A video of the media event, posted on Facebook, marked the first glimpse that people outside Kesenfelds’ inner circle got of the person who would top Latvia’s list of richest entrepreneurs if businesses abroad were included in the wealth tally. 

Kesenfelds tells Kosovo journalists that revoking his license for his payday loan company Monego was an unexpected surprise. Monego in Kosovo had 80,000 customers and EUR 12 million was invested in its creation. For its part, the Central Bank of Kosovo indicated that it would not allow business activities that make those already poor even poorer. Photo: a screenshot of

At the time of this investigation, Kesenfelds was an owner or co-owner of about 150 firms working in at least 20 countries and employing around 4,000 people. Their turnover in 2019 was EUR 384 million, according to an Excel file provided by Kesenfelds himself. Their turnover is higher than that of the state forestry company Latvijas valsts meži or the gas company Latvijas Gāze.

In his personal dealings, Kasenfelds is pleasant, welcoming, and well-mannered. He prefers a low profile, although occasionally indulging in a few perks, such as having Latvia’s most famous rock-band Brainstorm play at his wedding or employing a chauffeur. He declined a face-to-face interview with Re:Baltica, which has long been one of the sharpest critics of his business, but agreed to a written exchange “to get everything right”. He responded to e-mails quickly and personally, rather than through his two assistants. In a short phone call, Kesenfelds worried whether we will mention all of his businesses, not just those negatively portrayed as connected with payday loans. He writes that he has invested in financial technology companies, the automobile trading and maintenance business, real estate, and jewelry trading. 

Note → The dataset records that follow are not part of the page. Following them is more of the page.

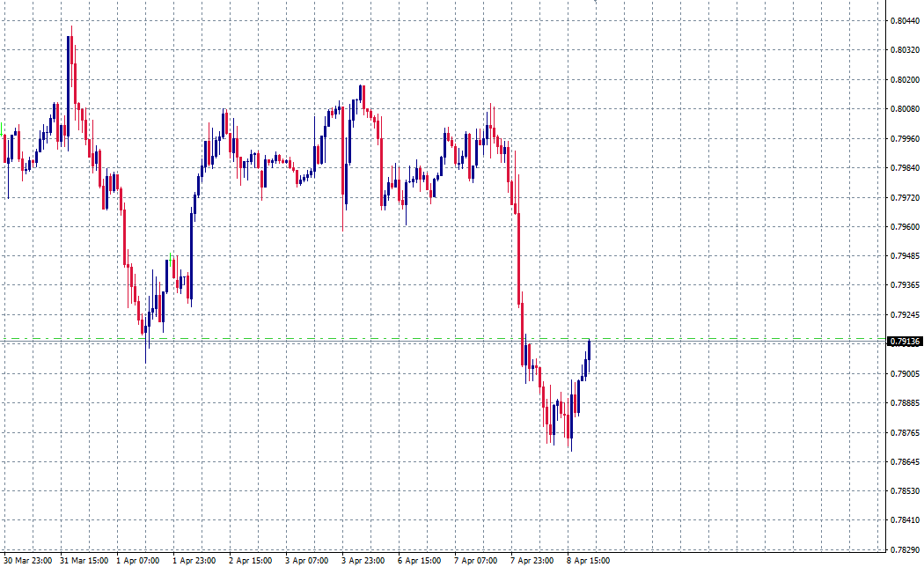Click the 2 Apr 15:00 time label
The height and width of the screenshot is (567, 924).
[x=252, y=559]
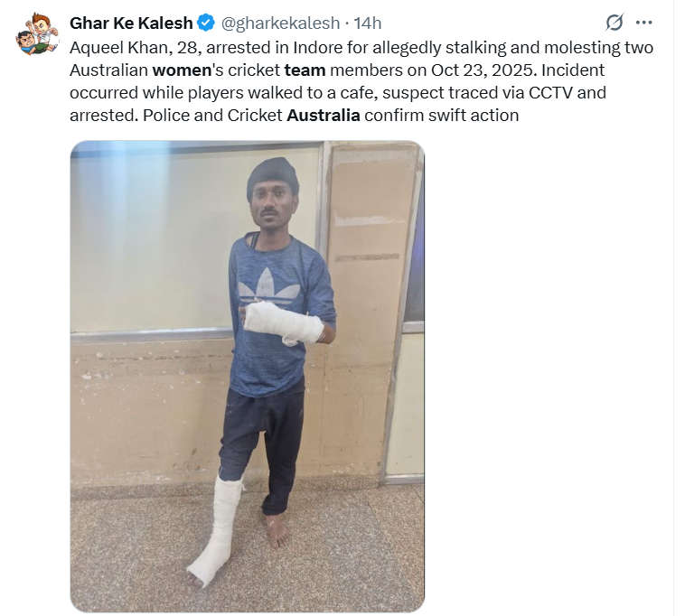
Task: Click the "confirm swift action" closing text
Action: pyautogui.click(x=442, y=116)
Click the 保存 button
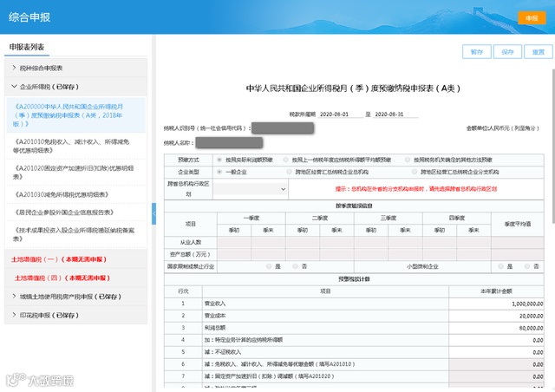 [x=507, y=52]
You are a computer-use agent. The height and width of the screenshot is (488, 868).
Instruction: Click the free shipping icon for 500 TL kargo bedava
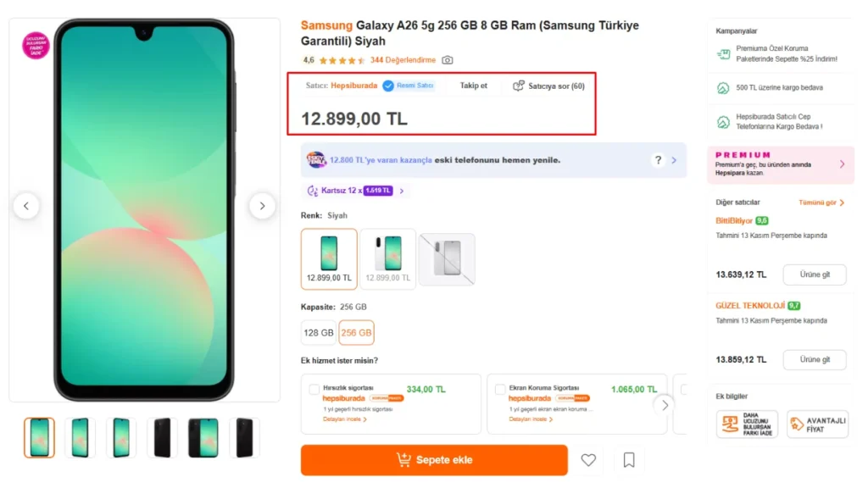tap(722, 87)
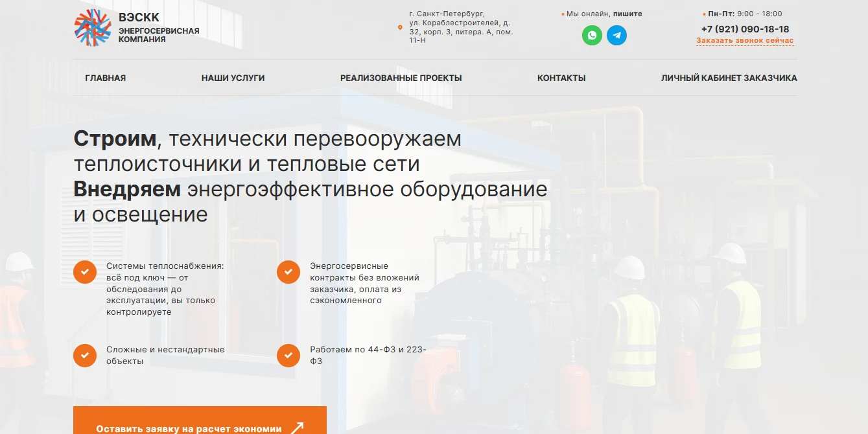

“Financial technologies” in this case mean short-term, high-interest loans variously called “quick” or “payday” loans. Such loans, usually for relatively small amounts, are marketed as a means to tide borrowers over for no more than a week or two, with the expectation they’ll be repaid on the borrower’s next payday.

The loans carry hidden commissions and fees, as well as exorbitant interest rates, which can soar as high as 800 percent. Many borrowers find they cannot pay the loan off as quickly as they had planned, leading some into a crushing cycle of expanding debt that they may never be able to repay.

Payday loans typically attract low-income and unsophisticated borrowers who have little idea of what they are getting into. In several countries, people have become mired in debt, while Kesenfelds and his business partners have become millionaires. The Re:Baltica investigation shows that they used the same business methods to fish for customers abroad which are now prohibited by law in Latvia. 

Rising from the ruins of real estate

“If any entrepreneur in Latvia has the potential to become a billionaire, then it is Aigars,” a former business partner, who wished to remain anonymous, told Re:Baltica.

His family played a major role in who Kesenfelds is now. His father Ivars Kesenfelds, who owned a small construction company in one of Latvia’s biggest cities Liepāja at the time, took his son with him to business negotiations when the boy was only seven. By the time he was 19, Kesenfelds Jr. ran a family-owned cinema in Liepāja and worked on his father’s real estate projects during summers.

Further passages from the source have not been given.